En París estudia intensamente anatomía, trabaja sin descanso en su estudio y aprovecha todas las ocasiones que tiene para visitar exposiciones y museos. En la galería de Ambroise Vollard descubre las pinturas de un desconocido Paul Cézanne. “Su obra tuvo para mí el efecto de una tormenta” escribiría.

Otro descubrimiento trascendental fue el movimiento Nabi, unos artistas que, influenciados por el primitivismo de Gauguin, la sofisticación de las estampas japonesas y los colores puros, no aspiraban a reflejar la realidad si no a reinterpretarla con un significado propio. ¡Exactamente lo mismo que ella hacía con su pintura!

Pero París resultó muy duro, se quedó sin dinero después que solicitó el divorcio a su marido (ella sólo vendió dos cuadros pequeños en toda su vida) y pasó muchas dificultades de todo tipo. En esta época realizó varios autorretratos desnuda de cuerpo entero, algo que no había hecho antes ningún artista. Finalmente se reconcilió con Otto y decidió volver a Worpswede con él. Murió con treinta y un años pocos días después de dar a luz a su hija Mathilde.

Sus compañeros de la colonia Worpswede se dedicaron a difundir su obra, seguramente abrumados por la mala conciencia de la poca consideración que habían tenido con ella en vida. Como pionera, se convirtió en puente entre las vanguardias parisinas y el revolucionario expresionismo alemán emergente. Abrieron un museo dedicado a su obra en Brenen, siendo la primera vez en la historia que esta distinción se le hacía a una mujer.

Existe un paralelismo razonable entre Paula Modersohn-Becker y Vicent van Gogh (1853-1890): carreras a contracorriente, ningún éxito comercial en vida, muerte en plena juventud, influencia a las generaciones posteriores… Y otra vez gana el patriarcado por goleada.
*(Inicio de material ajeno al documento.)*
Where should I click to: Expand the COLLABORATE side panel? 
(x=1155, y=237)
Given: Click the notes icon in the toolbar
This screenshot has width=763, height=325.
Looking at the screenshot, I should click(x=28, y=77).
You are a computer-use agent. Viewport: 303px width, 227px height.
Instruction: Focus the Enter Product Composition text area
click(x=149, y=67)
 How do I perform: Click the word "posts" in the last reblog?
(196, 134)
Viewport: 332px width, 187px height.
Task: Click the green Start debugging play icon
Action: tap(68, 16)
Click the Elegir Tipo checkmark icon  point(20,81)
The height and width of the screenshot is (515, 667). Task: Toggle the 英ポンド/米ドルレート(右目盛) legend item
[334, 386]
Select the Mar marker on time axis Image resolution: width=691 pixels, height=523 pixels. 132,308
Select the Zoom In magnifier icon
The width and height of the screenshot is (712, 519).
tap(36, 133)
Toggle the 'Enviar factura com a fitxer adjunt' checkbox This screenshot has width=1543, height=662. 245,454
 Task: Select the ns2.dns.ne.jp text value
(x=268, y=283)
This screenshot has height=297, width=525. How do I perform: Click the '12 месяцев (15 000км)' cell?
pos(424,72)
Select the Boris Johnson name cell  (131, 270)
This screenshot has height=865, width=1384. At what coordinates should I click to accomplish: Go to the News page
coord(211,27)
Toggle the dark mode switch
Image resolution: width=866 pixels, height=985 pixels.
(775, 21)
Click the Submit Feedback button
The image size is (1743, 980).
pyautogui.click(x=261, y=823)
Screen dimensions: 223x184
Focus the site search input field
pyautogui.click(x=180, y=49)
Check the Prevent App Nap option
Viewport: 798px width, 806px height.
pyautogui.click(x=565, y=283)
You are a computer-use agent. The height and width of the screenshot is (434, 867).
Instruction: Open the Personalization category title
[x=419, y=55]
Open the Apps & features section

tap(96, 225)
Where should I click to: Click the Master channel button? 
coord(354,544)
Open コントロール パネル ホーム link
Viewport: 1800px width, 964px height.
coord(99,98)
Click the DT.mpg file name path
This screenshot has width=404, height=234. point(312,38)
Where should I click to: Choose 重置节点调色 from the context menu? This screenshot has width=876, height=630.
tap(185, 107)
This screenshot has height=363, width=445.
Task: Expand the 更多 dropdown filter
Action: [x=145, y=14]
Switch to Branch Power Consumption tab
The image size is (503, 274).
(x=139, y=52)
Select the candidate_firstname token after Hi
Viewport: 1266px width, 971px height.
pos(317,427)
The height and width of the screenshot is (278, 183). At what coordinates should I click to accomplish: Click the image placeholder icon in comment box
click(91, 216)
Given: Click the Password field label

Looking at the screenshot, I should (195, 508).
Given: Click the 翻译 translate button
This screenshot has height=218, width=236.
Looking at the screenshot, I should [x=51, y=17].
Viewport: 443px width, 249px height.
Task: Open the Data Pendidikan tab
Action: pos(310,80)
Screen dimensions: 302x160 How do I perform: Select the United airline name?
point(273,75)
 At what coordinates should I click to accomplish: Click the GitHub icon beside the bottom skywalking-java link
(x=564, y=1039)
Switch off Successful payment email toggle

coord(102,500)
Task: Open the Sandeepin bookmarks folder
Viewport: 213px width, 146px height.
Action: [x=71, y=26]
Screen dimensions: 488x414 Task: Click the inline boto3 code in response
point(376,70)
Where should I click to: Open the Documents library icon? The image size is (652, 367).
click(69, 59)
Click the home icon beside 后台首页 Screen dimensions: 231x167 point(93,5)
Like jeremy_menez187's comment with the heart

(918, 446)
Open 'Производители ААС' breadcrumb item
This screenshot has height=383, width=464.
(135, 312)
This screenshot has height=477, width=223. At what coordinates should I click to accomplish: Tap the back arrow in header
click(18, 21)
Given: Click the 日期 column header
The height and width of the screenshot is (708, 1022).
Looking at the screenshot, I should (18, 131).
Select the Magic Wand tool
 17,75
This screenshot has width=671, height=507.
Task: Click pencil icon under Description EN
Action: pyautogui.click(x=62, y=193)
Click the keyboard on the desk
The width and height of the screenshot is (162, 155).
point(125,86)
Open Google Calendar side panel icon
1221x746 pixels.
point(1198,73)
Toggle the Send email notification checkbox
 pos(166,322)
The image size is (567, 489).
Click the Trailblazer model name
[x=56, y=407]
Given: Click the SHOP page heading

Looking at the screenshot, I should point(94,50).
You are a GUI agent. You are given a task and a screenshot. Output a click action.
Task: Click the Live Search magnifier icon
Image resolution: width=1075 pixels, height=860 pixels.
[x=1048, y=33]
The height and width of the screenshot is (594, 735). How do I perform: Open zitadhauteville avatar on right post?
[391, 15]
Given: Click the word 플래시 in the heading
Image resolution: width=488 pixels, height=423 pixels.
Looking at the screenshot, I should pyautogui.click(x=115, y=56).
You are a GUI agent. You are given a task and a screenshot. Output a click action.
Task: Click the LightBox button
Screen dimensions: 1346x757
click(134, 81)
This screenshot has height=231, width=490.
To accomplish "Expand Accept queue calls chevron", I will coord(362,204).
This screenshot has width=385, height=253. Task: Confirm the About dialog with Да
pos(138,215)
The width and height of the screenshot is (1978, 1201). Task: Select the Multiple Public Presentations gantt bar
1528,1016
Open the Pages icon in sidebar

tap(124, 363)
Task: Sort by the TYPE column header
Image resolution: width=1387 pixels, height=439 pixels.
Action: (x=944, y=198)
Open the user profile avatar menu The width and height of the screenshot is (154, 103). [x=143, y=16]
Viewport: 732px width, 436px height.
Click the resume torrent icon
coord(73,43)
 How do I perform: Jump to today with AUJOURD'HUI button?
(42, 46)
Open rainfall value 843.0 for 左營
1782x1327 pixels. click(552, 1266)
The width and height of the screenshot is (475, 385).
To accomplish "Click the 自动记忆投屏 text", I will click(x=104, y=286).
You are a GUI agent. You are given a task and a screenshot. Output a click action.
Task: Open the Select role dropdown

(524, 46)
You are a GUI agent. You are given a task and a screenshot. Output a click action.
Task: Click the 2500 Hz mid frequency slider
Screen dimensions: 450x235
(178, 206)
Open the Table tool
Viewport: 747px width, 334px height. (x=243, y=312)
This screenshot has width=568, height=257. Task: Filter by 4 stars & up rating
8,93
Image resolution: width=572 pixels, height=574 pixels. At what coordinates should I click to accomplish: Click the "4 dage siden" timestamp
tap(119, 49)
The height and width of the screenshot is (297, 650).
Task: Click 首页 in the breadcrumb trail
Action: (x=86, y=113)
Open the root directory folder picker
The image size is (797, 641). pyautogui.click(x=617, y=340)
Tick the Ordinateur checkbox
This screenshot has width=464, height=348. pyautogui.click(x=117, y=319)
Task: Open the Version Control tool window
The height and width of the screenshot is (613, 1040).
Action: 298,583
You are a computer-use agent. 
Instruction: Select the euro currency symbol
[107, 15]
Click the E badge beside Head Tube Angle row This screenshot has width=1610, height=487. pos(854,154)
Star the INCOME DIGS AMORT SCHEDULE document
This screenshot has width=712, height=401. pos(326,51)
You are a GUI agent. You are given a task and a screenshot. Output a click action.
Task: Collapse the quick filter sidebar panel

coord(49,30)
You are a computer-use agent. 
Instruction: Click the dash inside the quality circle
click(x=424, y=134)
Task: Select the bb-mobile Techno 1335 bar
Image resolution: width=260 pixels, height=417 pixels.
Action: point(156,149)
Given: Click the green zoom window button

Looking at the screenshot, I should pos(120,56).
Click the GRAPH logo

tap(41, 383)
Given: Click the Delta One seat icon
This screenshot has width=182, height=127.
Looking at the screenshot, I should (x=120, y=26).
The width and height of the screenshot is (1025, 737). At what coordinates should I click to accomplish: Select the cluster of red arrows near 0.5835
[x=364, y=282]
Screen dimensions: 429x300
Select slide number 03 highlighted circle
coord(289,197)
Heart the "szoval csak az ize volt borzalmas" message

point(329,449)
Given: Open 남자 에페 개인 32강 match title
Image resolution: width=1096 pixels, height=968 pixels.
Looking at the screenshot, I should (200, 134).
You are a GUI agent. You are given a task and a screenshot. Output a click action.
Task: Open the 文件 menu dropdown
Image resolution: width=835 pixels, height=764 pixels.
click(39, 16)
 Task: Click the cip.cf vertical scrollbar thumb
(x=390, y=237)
Mientras Van Gogh es visto como un nuevo mesías en infinidad de películas y novelas –convirtiéndose en el héroe de las subastas–, Paula es ignorada y reducida a una anécdota en la historia de la pintura.

La película alemana “Paula” (2016) era necesaria. Y hay que agradecer a su director Christian Schwochow y a todo el equipo técnico, el esfuerzo por la correcta ambientación y el rigor con que se narran los hechos, circunscritos desde la llegada de Paula a Worpswede, hasta el momento de su muerte. Se percibe cierta “anacronía ambiental” en los locales y el comportamiento de la gente en París, algo así como si los bares donde se reúnen los bohemios fueran discotecas y los dandis estrellas de rock. Con todo, resulta pecata minuta si lo comparamos con los desmanes hollywoodenses habituales.

Los premios del Cine Alemán la destacaron como el mejor diseño de producción y de vestuario. Y nada más. La crítica ha sido bastante dura con el film. Verdaderamente no se trata de una obra maestra pero, además de reparar un olvido, hay que considerar la dificultad de hablar de temas difíciles en el cine sin pasarse con el almíbar ni con los lugares comunes.

La fotografía es maravillosa en los exteriores y funcional en los interiores, la historia entretiene y atrapa de principio a fin… No se trata de defender las estériles buenas intenciones ni lo políticamente correcto, pero la película reivindica con dignidad y vigor el papel de la mujer en el arte y hace pedagogía con ello. El mayor espectáculo lo encontramos en los detalles y en la veracidad de los hechos.

(No confundir con la producción argentina del mismo título, un año anterior –2015–. Un drama que transcurre en época actual, en los alrededores de Buenos Aires.)